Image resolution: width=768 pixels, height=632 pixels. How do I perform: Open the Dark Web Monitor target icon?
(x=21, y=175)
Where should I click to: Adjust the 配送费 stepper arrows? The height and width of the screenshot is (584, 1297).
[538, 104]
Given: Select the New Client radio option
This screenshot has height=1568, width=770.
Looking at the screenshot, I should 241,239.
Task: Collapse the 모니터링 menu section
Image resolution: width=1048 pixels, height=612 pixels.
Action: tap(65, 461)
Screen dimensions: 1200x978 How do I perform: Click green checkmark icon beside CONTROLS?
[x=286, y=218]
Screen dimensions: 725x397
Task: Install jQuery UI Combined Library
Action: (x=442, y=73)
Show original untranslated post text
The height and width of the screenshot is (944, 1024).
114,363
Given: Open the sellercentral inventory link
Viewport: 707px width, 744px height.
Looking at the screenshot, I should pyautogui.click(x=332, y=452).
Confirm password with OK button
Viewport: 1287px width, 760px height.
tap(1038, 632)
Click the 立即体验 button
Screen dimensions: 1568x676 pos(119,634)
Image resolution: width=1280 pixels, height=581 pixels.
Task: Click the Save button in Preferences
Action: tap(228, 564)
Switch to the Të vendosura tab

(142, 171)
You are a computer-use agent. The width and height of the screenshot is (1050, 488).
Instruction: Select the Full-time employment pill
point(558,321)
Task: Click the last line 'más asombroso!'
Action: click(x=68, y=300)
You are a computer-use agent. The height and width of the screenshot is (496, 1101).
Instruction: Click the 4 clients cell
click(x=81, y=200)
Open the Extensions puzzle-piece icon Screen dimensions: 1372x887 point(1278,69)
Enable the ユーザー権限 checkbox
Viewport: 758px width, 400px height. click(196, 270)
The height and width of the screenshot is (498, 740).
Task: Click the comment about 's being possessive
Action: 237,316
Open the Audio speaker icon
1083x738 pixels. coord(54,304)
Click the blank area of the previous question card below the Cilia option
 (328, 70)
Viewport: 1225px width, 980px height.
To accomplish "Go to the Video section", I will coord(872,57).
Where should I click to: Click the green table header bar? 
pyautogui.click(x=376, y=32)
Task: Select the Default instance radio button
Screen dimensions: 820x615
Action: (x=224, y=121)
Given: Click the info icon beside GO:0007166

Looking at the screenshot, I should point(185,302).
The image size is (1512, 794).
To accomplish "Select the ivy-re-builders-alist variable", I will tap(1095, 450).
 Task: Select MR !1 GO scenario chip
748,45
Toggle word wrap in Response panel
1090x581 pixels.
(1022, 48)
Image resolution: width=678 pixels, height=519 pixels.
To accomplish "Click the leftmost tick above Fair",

::::

What to work on:
Copy the material word for word, starting at the line that contains "Image resolution: width=678" and ending at the end of the material.

Result:
Image resolution: width=678 pixels, height=519 pixels.
To accomplish "Click the leftmost tick above Fair",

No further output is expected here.